Questions About This Research

What does the research say about ggalluvial: a layered grammar for visualizing multi-dimensional categorical data?
Utilize structured visualization tools like ggalluvial to represent and analyze complex categorical data, revealing underlying patterns and relationships in design projects. Evidence: The Journal of Open Source Software (2020).
Why does "ggalluvial: A Layered Grammar for Visualizing Multi-Dimensional Categorical Data" matter for design?
Understanding the flow and relationships within multi-dimensional categorical data is crucial for identifying patterns, user behaviors, or system states. This visualization technique can reveal insights that might be obscured in traditional tabular formats or simpler charts.
How can designers apply this research?
Utilize structured visualization tools like ggalluvial to represent and analyze complex categorical data, revealing underlying patterns and relationships in design projects.
What were the main findings?
Alluvial diagrams can be precisely defined within a grammar of graphics framework.. The package offers a systematic way to represent multi-dimensional categorical data.. A distinct geological nomenclature is proposed for alluvial plots.
What research method was used?
Software package development and implementation.

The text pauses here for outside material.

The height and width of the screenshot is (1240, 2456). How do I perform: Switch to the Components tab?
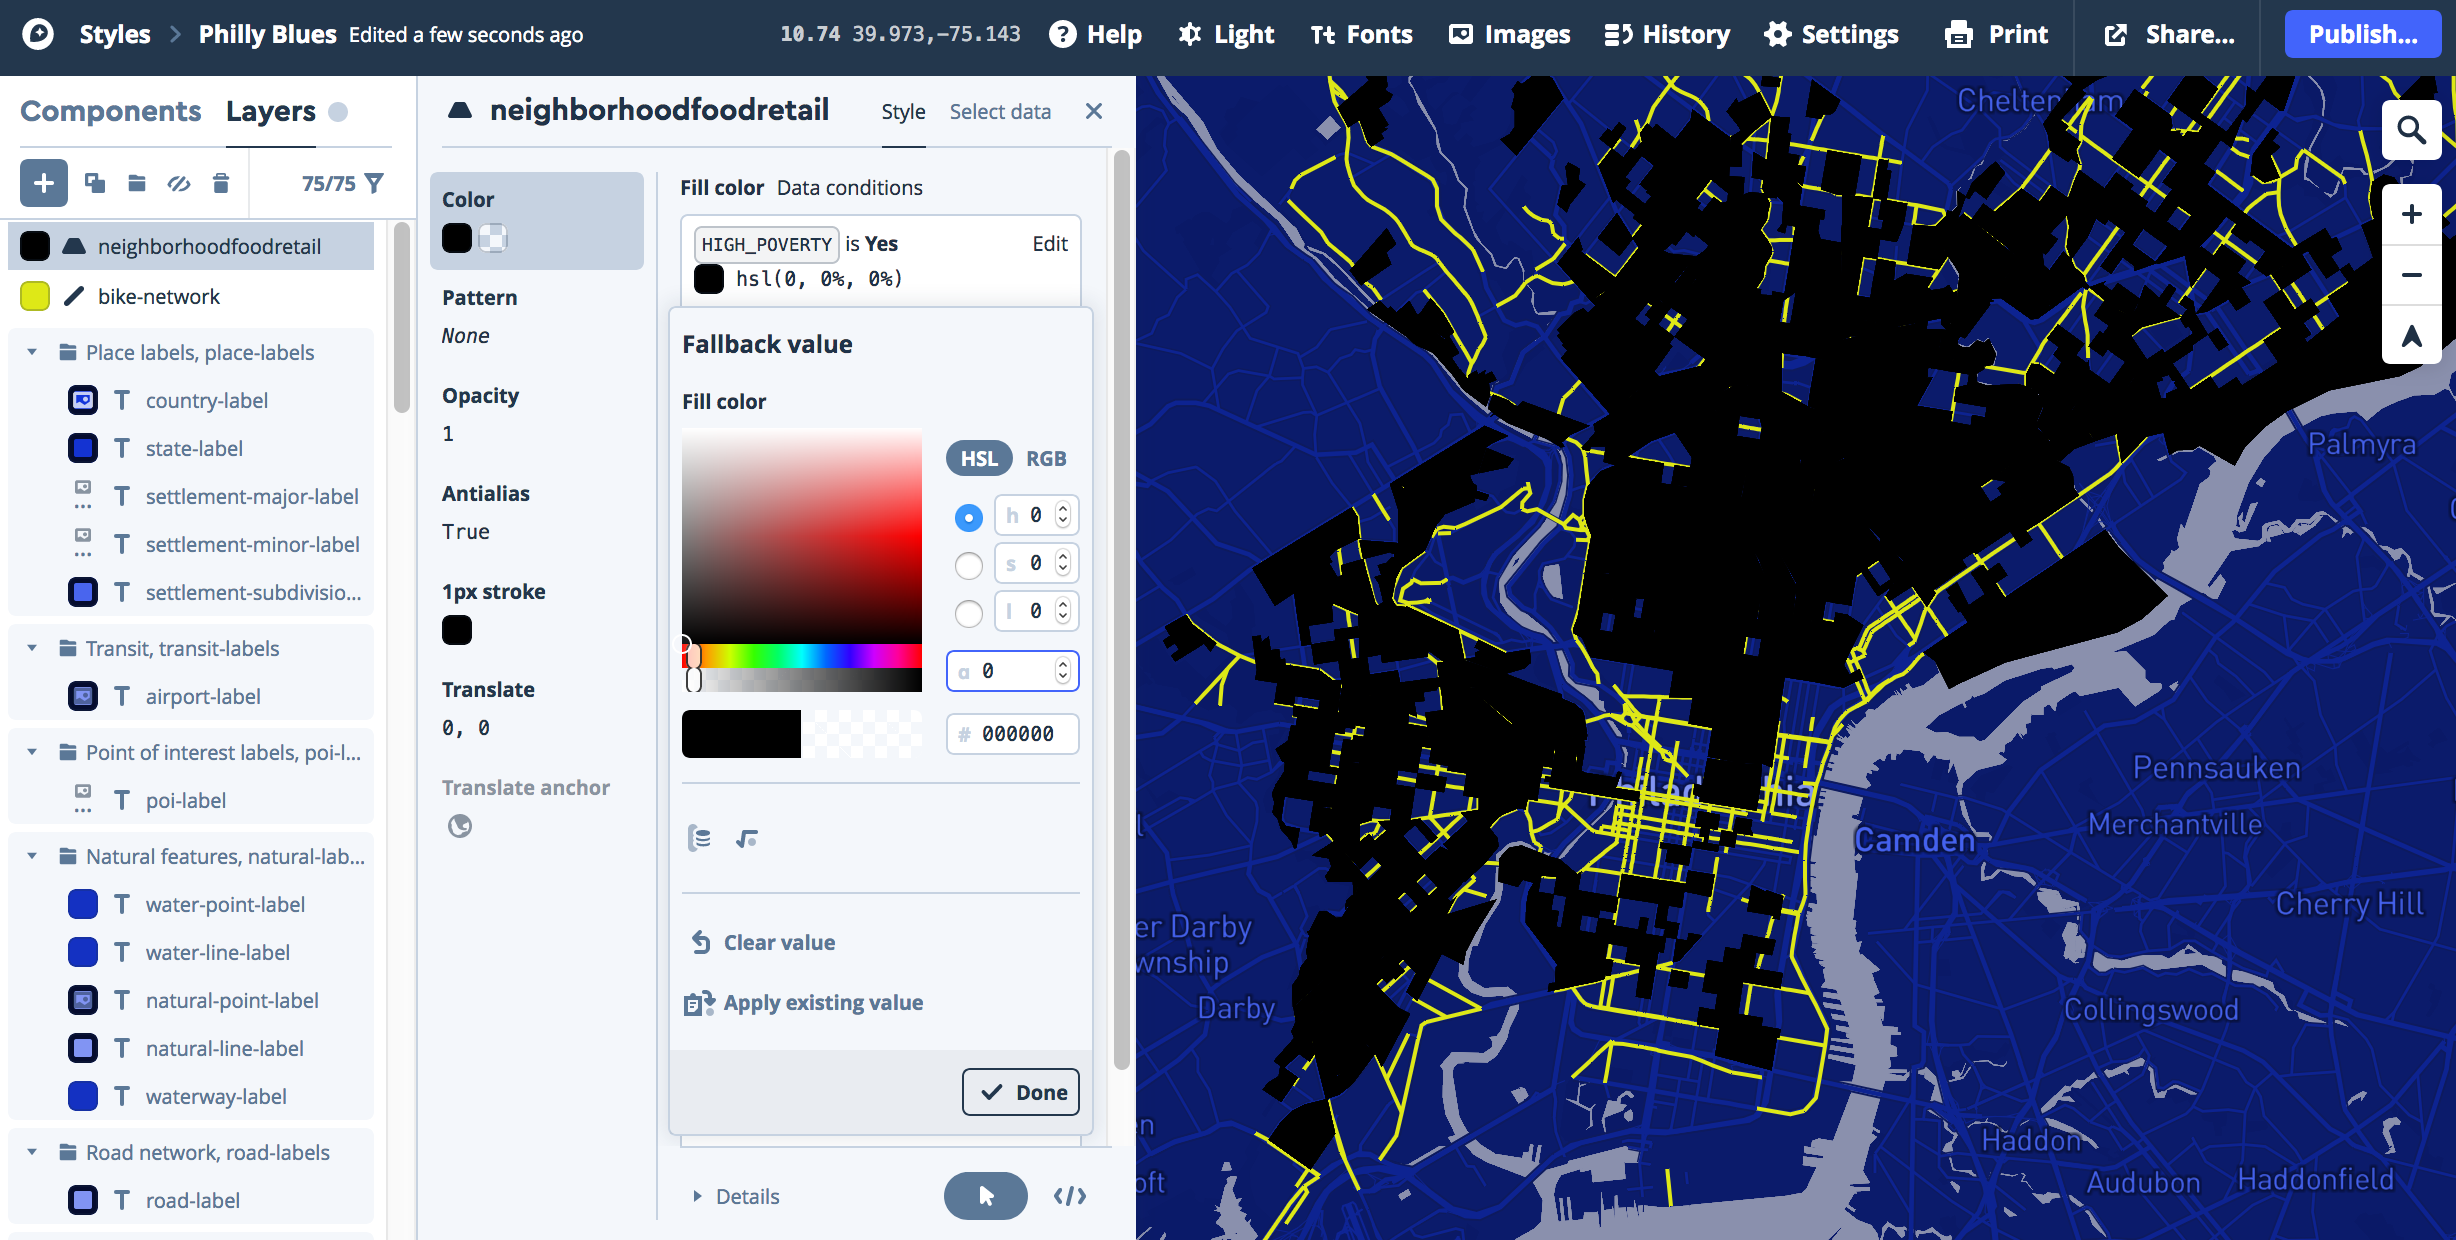pyautogui.click(x=110, y=111)
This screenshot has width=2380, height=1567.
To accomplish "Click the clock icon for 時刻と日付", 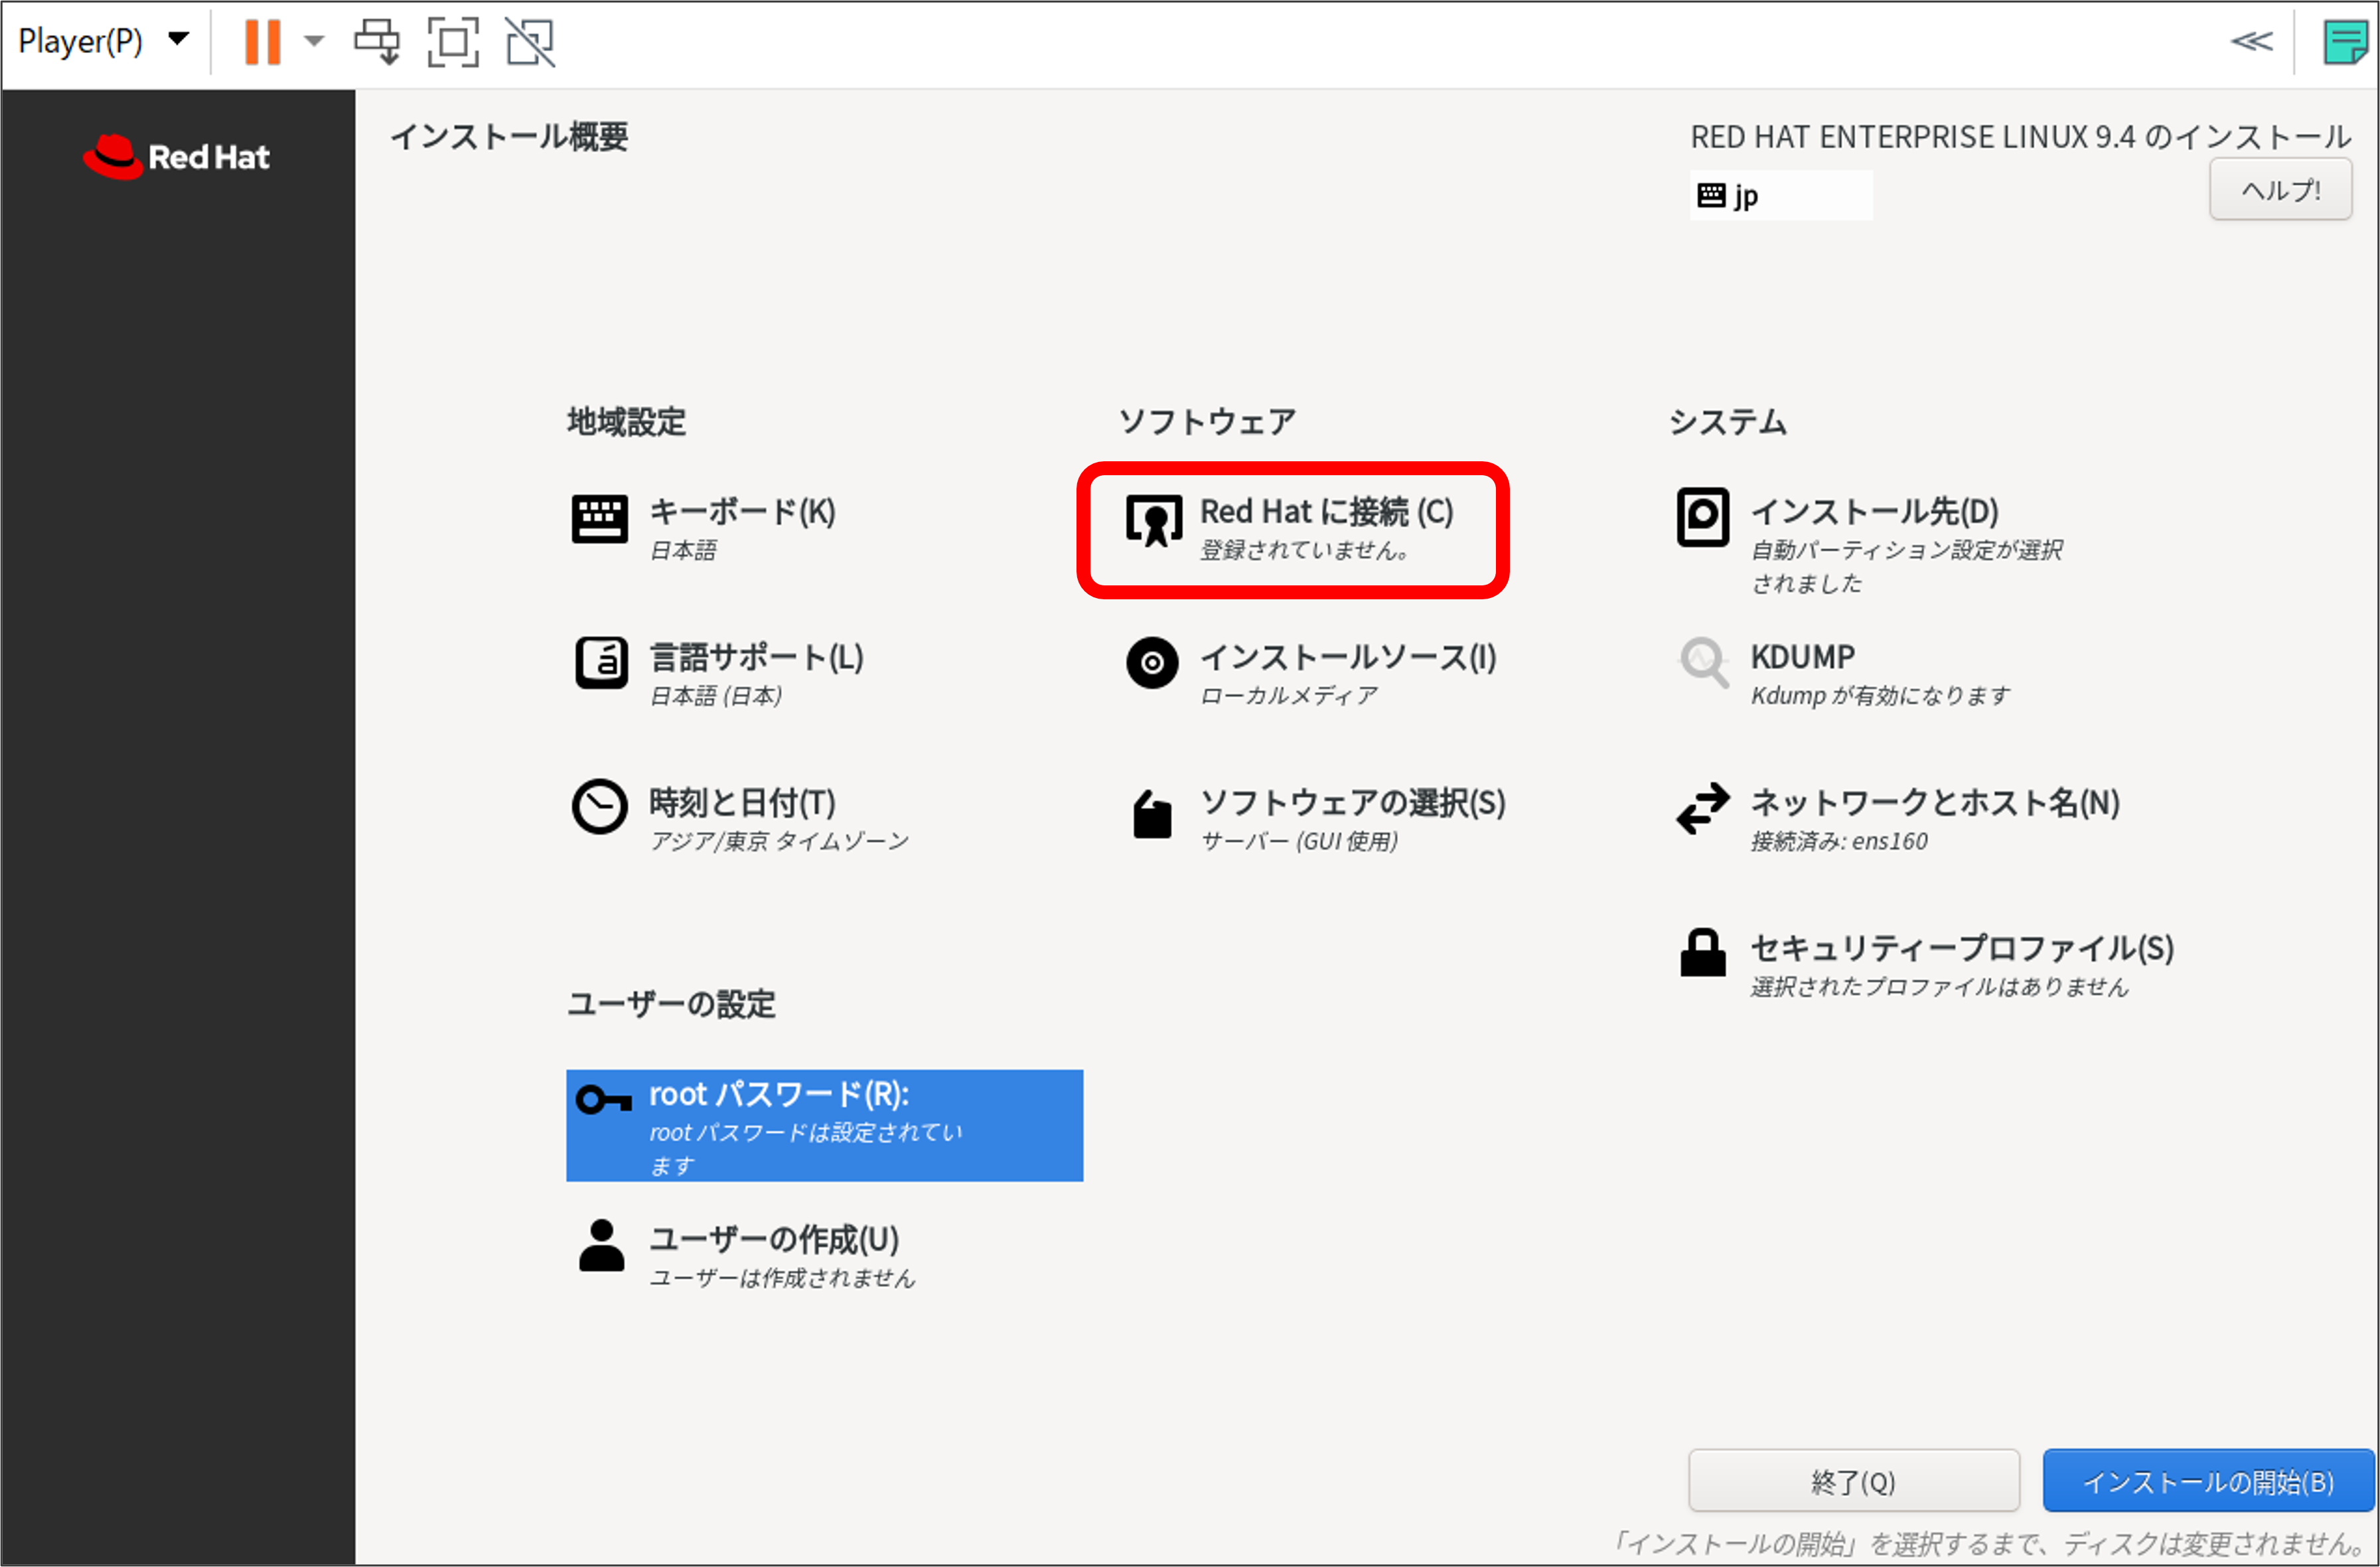I will (x=599, y=807).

How strong is the evidence?
Evidence strength is rated Strong effect, based on a 2020 journal from The Journal of Open Source Software.
What should I do differently in my next project?
When analyzing user flows across different stages of a product or service, or when mapping the evolution of user preferences over time, consider using alluvial diagrams to visualize the transitions.
What are the limitations?
Effectiveness is dependent on the clarity and structure of the input data; interpretation can be subjective for highly complex diagrams.